Marital assets include all property, both real and personal, which was legally and beneficially acquired by the parties or either of them during the marriage. N.J.S.A. 2A:34-23(h). Equitable distribution does not include any assets acquired by either party by way of gift (except that a gift from one spouse to the other is subject to equitable distribution), devise or interstate succession, or any assets acquired prior to the marriage.
In effectuating an equitable distribution of the marital assets, the court must follow a three-step approach: (1) determine what specific property is eligible for distribution, (2) value the property for purposes of distribution, and (3) decide how such distribution can most equitably be made. Rothman v. Rothman, 65 N.J. 219 (1974). Equitable distribution does not mean equal distribution. The following factors are used in allocating and dividing marital assets.

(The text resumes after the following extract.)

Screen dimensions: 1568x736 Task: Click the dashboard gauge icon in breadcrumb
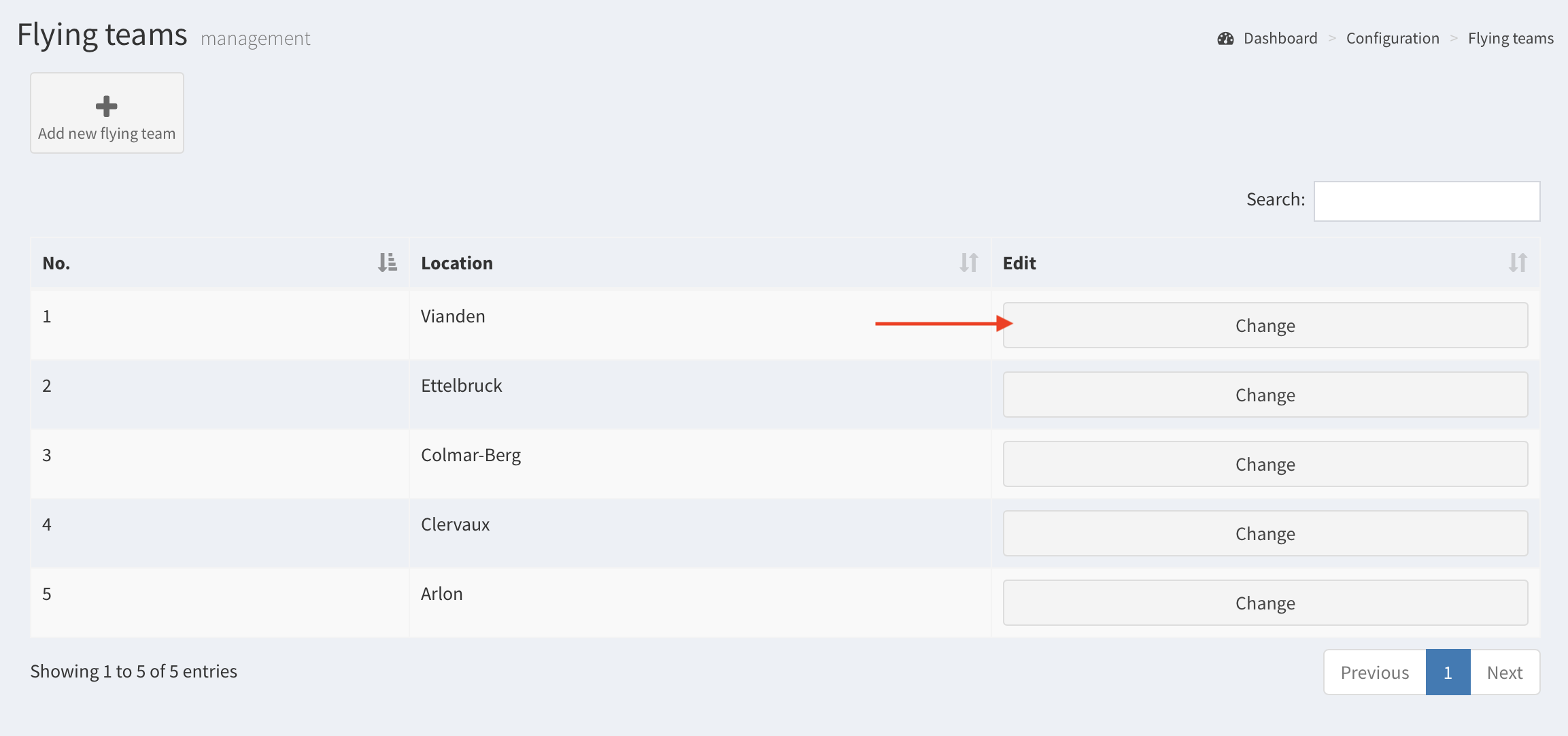coord(1225,39)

Equitable distribution is not simply a matter of mechanical division of the marital assets. Stout v. Stout, 155 N.J. Super. 196 (App. Div. 1977). Instead, in effectuating an equitable distribution, the court is to consider the factors set forth in N.J.S.A. 2A:34-23.1, the most important of which are:
- The duration of the marriage or civil union;
- The standard of living established during the marriage or civil union;
- Any written agreement made by the parties before or during the marriage or civil union concerning an arrangement of property distribution;
- The income and earning capacity of each party;
- The contribution of each party to the acquisition, dissipation, preservation, depreciation or appreciation in the amount or value of the property, as well as the contribution of a party as a homemaker;
- The tax consequences of the proposed distribution to each party;
- The present value of the property; and
- The debts and liabilities of the parties.
Equitable distribution becomes even more complex when one of the parties owns a business or when the parties jointly own and operate a business. In effectuating an equitable distribution of a business, it is often necessary to have a complete business evaluation prepared to analyze the total monetary value of the business, including projected income and cash flow. This is done by a forensic accountant employed to work with counsel. The leading cases are:
- Brown v. Brown 348 N.J. Super. 466 (App. Div. 2002) (Minority and marketability discounts should not be used when valuing closely-held corporation for purposes of equitable distribution “absent extraordinary circumstances.”)
- Steneken v. Steneken, 367 N.J. Super. 427 (App. Div. 2004) (There are three principal methods that can be utilized for valuing a business: the income or capitalized earnings method, the market approach method, and the cost approach method.)